I understand that if I have a list; say L = ['b', 'c', 'a']
I can use L.sort() and I will then have; L = ['a', 'b', 'c']

But my problem is this. I have a list, that contains a number of
embeded lists;
e.g. L2 = [['something', 'bb'], ['somethingElse', 'cc'],
['anotherThing', 'aa']]
Now I want to sort this list by the second item of each sublist. So
the outcome I would like is;
L2 = [['anotherThing', 'aa'], ['something', 'bb'], ['somethingElse',
'cc']]

Is there a way I can use sort for this? Or am I going to have write a
custom function to sort this out?

Many thanks.

 

[John Machin]

But my problem is this. I have a list, that contains a number of
embeded lists;
e.g. L2 = [['something', 'bb'], ['somethingElse', 'cc'],
['anotherThing', 'aa']]
Now I want to sort this list by the second item of each sublist. So
the outcome I would like is;
L2 = [['anotherThing', 'aa'], ['something', 'bb'], ['somethingElse',
'cc']]

Is there a way I can use sort for this?

Yes. Read the manual. Look for the key argument. You need to make up a
function (using def or lambda) that will pluck the desired sort-key
out of a sub-list.

 

[Chris Rebert]

Hi all,
I have a problem and I'm not sure whether sort() can help me.
I understand that if I have a list; say L = ['b', 'c', 'a']
I can use L.sort() and I will then have; L = ['a', 'b', 'c']

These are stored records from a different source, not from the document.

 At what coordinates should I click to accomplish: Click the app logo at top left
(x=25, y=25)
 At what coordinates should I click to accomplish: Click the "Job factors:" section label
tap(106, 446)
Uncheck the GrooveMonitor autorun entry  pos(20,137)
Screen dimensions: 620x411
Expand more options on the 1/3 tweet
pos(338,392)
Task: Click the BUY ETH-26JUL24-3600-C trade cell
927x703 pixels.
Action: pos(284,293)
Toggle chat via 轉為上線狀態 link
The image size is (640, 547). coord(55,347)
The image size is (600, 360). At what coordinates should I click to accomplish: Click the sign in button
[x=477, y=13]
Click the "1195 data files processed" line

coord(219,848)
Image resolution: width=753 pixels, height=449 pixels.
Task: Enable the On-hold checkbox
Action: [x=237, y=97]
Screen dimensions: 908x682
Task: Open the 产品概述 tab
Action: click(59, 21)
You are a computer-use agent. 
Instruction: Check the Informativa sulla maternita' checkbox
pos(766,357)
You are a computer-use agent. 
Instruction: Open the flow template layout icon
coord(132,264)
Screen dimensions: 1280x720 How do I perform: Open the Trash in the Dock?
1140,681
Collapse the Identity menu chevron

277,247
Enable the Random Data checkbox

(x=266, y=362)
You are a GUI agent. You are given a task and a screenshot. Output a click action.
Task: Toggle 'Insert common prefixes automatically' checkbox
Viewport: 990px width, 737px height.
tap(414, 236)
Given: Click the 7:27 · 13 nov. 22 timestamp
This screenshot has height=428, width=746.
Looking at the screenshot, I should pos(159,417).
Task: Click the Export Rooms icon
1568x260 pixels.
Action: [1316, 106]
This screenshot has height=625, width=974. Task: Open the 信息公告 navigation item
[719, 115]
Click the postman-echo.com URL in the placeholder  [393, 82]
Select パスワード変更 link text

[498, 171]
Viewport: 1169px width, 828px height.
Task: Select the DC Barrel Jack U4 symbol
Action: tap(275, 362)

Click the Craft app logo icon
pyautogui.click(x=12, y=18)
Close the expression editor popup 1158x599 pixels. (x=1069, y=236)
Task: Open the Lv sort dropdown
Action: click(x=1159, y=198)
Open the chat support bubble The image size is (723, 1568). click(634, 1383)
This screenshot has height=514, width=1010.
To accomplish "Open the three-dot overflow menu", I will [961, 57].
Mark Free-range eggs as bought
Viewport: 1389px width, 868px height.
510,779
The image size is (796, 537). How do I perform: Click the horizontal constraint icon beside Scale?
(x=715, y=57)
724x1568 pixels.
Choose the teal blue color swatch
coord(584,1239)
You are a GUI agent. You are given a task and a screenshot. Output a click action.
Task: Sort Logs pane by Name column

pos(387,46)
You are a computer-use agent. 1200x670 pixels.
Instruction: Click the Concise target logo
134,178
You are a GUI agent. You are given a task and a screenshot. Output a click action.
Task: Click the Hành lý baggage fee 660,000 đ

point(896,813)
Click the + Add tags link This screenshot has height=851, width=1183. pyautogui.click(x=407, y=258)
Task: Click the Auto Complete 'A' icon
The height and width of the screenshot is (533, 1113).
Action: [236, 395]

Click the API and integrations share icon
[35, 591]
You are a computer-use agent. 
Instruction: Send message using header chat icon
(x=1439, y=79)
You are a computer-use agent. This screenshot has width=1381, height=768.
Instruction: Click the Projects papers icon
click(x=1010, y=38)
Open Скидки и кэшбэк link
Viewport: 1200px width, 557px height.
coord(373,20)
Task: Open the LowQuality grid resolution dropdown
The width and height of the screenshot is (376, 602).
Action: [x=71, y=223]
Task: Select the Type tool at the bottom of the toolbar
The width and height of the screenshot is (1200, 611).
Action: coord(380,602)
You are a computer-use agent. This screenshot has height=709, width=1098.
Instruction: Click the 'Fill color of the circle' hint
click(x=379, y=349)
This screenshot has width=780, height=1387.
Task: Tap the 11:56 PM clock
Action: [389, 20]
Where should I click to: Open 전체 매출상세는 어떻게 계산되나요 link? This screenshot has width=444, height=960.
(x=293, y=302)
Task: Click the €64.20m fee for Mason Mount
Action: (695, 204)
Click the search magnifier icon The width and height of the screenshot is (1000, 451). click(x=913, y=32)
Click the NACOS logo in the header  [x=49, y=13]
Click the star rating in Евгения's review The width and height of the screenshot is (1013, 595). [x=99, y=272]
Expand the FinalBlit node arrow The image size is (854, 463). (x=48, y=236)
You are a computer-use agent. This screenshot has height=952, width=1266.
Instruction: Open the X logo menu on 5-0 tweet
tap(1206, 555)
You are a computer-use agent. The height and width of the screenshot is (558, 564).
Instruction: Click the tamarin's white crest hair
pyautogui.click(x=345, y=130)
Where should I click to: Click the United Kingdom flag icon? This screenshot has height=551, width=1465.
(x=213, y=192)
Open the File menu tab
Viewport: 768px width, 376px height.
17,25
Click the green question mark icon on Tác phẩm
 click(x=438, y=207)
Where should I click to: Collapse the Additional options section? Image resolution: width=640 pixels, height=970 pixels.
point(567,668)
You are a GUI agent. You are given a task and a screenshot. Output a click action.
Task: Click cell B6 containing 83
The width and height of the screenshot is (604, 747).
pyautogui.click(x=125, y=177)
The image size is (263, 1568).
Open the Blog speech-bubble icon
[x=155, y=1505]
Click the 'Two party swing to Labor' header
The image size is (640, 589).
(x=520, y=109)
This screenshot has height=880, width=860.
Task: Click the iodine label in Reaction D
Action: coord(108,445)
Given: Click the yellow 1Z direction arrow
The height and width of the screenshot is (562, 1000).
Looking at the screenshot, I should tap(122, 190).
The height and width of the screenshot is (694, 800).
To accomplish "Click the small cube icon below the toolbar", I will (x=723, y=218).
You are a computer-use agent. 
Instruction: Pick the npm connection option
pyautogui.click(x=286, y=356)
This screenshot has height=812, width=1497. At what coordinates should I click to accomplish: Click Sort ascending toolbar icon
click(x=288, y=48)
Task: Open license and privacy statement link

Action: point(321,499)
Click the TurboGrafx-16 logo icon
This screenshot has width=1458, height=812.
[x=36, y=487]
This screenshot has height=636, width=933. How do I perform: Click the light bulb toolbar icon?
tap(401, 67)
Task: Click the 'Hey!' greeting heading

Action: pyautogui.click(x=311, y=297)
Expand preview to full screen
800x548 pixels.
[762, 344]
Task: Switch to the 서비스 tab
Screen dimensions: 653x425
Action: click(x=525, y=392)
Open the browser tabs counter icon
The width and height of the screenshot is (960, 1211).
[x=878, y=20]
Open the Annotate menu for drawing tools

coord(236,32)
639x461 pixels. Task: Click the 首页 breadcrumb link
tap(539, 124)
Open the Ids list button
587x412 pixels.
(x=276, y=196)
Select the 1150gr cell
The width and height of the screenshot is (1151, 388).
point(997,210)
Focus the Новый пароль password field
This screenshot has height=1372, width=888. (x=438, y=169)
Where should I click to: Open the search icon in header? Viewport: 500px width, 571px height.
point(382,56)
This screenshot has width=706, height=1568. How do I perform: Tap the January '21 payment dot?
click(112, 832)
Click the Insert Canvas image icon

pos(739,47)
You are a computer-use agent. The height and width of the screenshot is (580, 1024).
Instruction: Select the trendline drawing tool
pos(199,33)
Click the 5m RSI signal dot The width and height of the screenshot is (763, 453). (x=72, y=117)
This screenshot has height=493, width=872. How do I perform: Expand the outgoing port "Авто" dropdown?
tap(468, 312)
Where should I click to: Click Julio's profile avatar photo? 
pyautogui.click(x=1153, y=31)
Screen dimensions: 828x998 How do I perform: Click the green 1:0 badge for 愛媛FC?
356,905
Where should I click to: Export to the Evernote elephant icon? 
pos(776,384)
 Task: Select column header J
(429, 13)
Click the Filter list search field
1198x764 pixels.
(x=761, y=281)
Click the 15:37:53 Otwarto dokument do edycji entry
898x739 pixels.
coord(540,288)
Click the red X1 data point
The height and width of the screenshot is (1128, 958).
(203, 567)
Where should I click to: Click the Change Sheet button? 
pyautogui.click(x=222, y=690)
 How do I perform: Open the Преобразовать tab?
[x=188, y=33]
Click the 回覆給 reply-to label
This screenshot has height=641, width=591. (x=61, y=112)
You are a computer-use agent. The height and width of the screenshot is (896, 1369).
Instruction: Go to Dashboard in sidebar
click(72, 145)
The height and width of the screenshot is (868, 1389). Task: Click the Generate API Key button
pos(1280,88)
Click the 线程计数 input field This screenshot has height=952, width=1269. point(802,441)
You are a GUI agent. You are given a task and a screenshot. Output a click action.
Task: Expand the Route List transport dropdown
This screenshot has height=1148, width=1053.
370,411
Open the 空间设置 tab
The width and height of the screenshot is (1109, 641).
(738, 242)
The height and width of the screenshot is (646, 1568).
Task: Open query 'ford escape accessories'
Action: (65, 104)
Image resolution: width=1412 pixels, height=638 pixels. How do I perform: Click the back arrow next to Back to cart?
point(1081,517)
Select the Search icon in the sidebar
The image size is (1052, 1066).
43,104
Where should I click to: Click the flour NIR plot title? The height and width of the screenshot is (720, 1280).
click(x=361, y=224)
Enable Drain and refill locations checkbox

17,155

But my problem is this. I have a list, that contains a number of
embeded lists;
e.g. L2 = [['something', 'bb'], ['somethingElse', 'cc'],
['anotherThing', 'aa']]
Now I want to sort this list by the second item of each sublist. So
the outcome I would like is;
L2 = [['anotherThing', 'aa'], ['something', 'bb'], ['somethingElse',
'cc']]

Is there a way I can use sort for this? Or am I going to have write a
custom function to sort this out?

You use the `key` argument to .sort():

L2.sort(key=lambda item: item[1])

This sorts L2 by the result of applying the `key` function to each of
the items. Behind the scenes, I believe it does a Schwartzian
transform.

Cheers,
Chris

 

[bearophileHUGS]

Chris Rebert:

You use the `key` argument to .sort():
L2.sort(key=lambda item: item[1])

I like the lambda because it's a very readable solution that doesn't
require the std lib and it doesn't force the programmer (and the
person that reads the code) to learn yet another thing/function.

But I can suggest to also look for operator.itemgetter.

------------
In C# a syntax for lambdas may become a little shorter, but the
parsing may become less easy:
L2.sort(key = sub => sub[1])

In Mathematica they use the & to define lambdas, and #1, #2, etc, to
denote the arguments.

Bye,
bearophile

 

[Terry Reedy]

Chris Rebert:

You use the `key` argument to .sort():
L2.sort(key=lambda item: item[1])

I like the lambda because it's a very readable solution that doesn't
require the std lib and it doesn't force the programmer (and the
person that reads the code) to learn yet another thing/function.

But I can suggest to also look for operator.itemgetter.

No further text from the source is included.